Built-up / Reinforced - Stepped Column 1

RFreund · Dec 20, 2010

Thanks to BAretired's Thread on Newmark's Numerical Methods (found here: thread507-267603 ) I have the following question regarding a stepped column (prior to this I probably wouldn't have considered a stepped column)

If you have an existing column that needs to be strengthened and instead of making it a full length built up section you only want to reinforce a section of it. Would the following procedure be acceptable (see attached)?

Basically:
1. Determine Fe by Newmarks method.
2. Determine equivalent L/r.
3. Use appropriate Flexural buckling equation.

Is there a design guide similar to this situation or a better method that exists? I put some preliminary sizes and dimensions together for reference on the attached sheet. Also what other reasonable considerations could be made?

One other question came to mind when going through Newmarks procedure: Can it be used for combined axial and flexural forces (parallel and normal to the beam-column)?

EIT

RFreund · Dec 22, 2010

No opinions?

Was it something I said?

EIT

BAretired · Dec 22, 2010

RFreund,

For an axially loaded column reinforced in the mid-section, you are finished when you have found P_cr.

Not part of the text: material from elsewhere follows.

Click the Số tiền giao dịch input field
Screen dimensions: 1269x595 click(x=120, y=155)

Steps 2 and 3 are not necessary because the buckling load has been determined whether the column is short, intermediate or slender.

In "Theory of Elastic Stability" by Timoshenko and Gere, your problem is solved on p. 122 using the Newmark method which is described in the two preceding pages.

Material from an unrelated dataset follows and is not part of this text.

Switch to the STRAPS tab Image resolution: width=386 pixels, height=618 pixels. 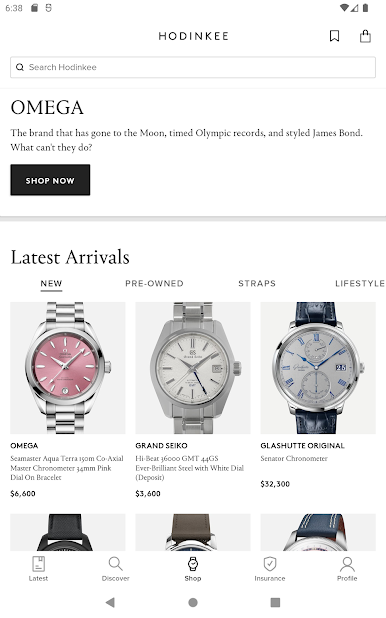pyautogui.click(x=257, y=283)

Table 2-10 on p. 115 of the same reference tabulates values of 'm' for various I₁/I₂ ratios and various a/l ratios where a is the length of the centrally placed reinforced section. The value of m is used in the expression:

P_cr = mEI₂/l[sup2]/sup]

BA

BAretired · Dec 22, 2010

Sorry, that last equation should read:

P_cr = mEI₂/l²

One other question came to mind when going through Newmarks procedure: Can it be used for combined axial and flexural forces (parallel and normal to the beam-column)?

Yes. The procedure is the same except that moment from the normal load must be added to moment from the axial load times the trial eccentricity.

BA

RFreund · Dec 22, 2010

Thanks BA your help is always appreciated.
I did recently purchase Theory of Elasticity (have only started reading it) and have seen the example your referring to. However I have yet to thoroughly read through it.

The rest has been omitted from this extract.